The Rise of the Ecosystem Mindset: 4 Approaches to be Successful

Ecosystems are increasing and restructuring, resulting in the development of a new ‘ecosystem mindset’. This important route to market needs a shift from a technology push to a strategic dialogue, sharing information, and building joint value propositions that bring both organizations’ strengths to the end customer—regardless of partner size.
Ecosystem Partnership

The IT market is becoming more interconnected with a rising number of companies working together. McKinsey refers to this as "Ecosystem 2.0" and predicts that technology businesses collaborating and working together will increase. 

Research conducted by Coterie Marketing and the University of Huddersfield found that during 2020 there was a heightened restructuring of the ecosystem. Traditional tiers and levels were found to be confusing and there was a need for partner marketers to constantly monitor both the partners and end-user needs—and respond.

Building on this, in the Forrester 2021 channel marketing predictions, Jay McBain introduces the concept of the “ecosystem mindset.” He talks about the “Rise of the Ecosystem Orchestrator” and how so much is focused on the process, programmatic, and technology elements of ecosystems. But he also asks the questions: What about the people? What is the ecosystem mindset?

My role is unusual in that I look after both technology partners coming into our business and the channel partners who resell our services. This has given me a complete 360-degree view of the partner world: from activating partners inbound, i.e. I am the partner, and outbound, i.e. I am working with our partners. This 360-degree view requires an ecosystem mindset which I have been championing for some time. However, I do now see an increased need because of the move to digitization and the cloud, as no one tech company can do it all; no one partner can build the entire technology stack alone. As a result, partner marketing is an incredibly important route to market for businesses and requires a new approach. 
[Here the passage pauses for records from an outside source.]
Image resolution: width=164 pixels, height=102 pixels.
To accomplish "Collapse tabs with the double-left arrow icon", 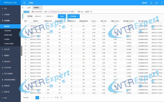I will 22,8.
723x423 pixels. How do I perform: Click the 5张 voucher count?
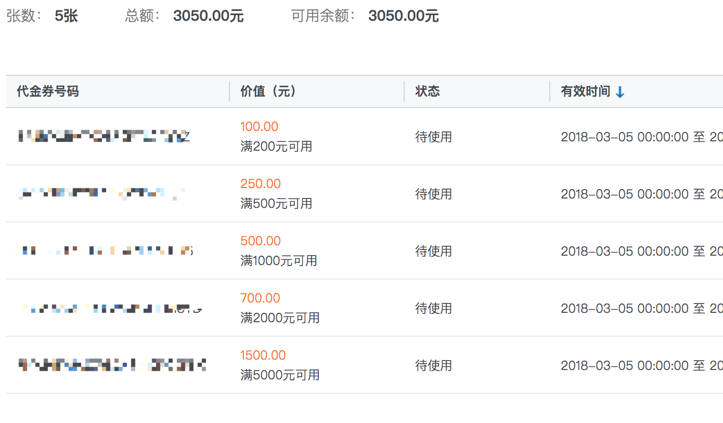pos(66,16)
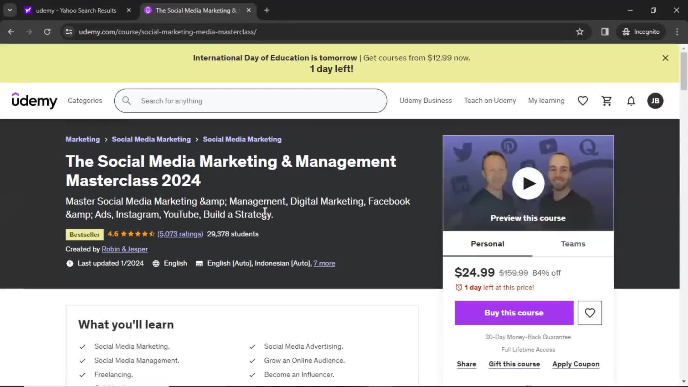688x387 pixels.
Task: Click the Apply Coupon button
Action: pos(575,364)
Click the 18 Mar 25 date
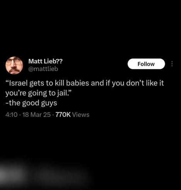This screenshot has width=181, height=190. click(x=37, y=115)
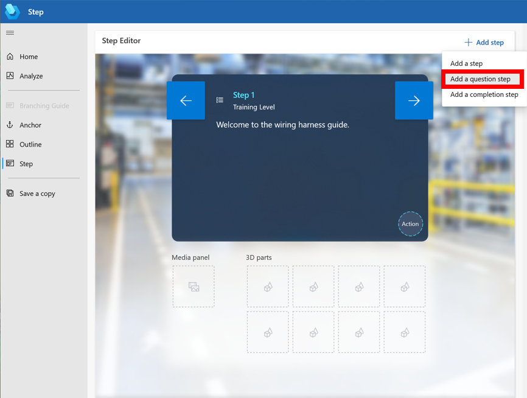Collapse the sidebar with the hamburger icon
Viewport: 527px width, 398px height.
(x=9, y=32)
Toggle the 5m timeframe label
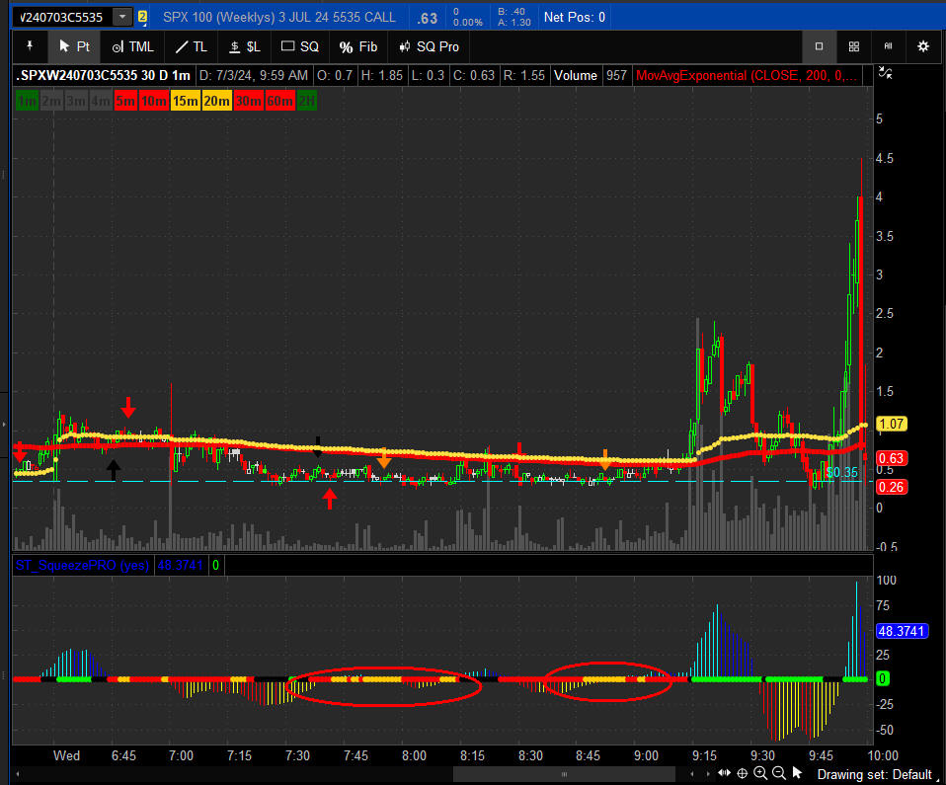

These are my four approaches to adopting this new mindset:

Share Ideas

Bring new ideas to partners and innovations to help respond to the market. Partner portfolios are becoming more complex because of the growing ecosystem and move to Anything-as-a-Service (XaaS). As a result, it is critical to start with a strategic dialogue which includes sharing information to build out joint business plans. No business can operate in isolation, it is about adjacency—“we're better together.” For example, we’re all responding to common trends such as the workforce pivot during the pandemic. Vendors need to be taking new ideas and concepts to their partners to help them collectively adapt to the changing market.

Be Distinct

Take a distinctive approach when developing a joint value proposition, to help create a campaign that can be built and executed easily. Once you have a joint business plan including the target market, you then need to develop a compelling joint value proposition, including the customer, the pain points, and what each partner brings to the offer. The point I am making is that these are no longer purely transactional relationships where the partner takes the vendors’ value proposition. It needs to be distinct and stand out in the noise.

Coach, Don't Sell

Enable sales teams by coaching them to deal with objections. You can only build a healthy channel ecosystem if you listen to your partners’ needs and help coach them. Technology vendors can quite often attempt to run sales campaigns by standing up ‘product’ promotions via their partners. But these are not an insignificant effort for the partner; they often don’t receive all the sales collateral or training so they can adequately educate the sales team, or they are pointed to a portal to add their logo, customize, and push go. This is the old technology push mindset. An ecosystem mindset is about investing time and resource to understand what your joint end customer requires. And to support them in this new approach with time and resource.  

 

Be Succinct and Specific

Support partners on major bids and account-based marketing. It’s now about bringing both organizations’ strengths to the end customer—regardless of the size of the partner. This is important, because in my experience, small partner organisations are more agile than large ones, and therefore their size should not take away from their value to a vendor. Being specific and to the point in how you help partners is the key shift.

 

Rob Reynolds is Global Partner Marketing Leader at Verizon. The views and thoughts expressed in the content belong solely to the author.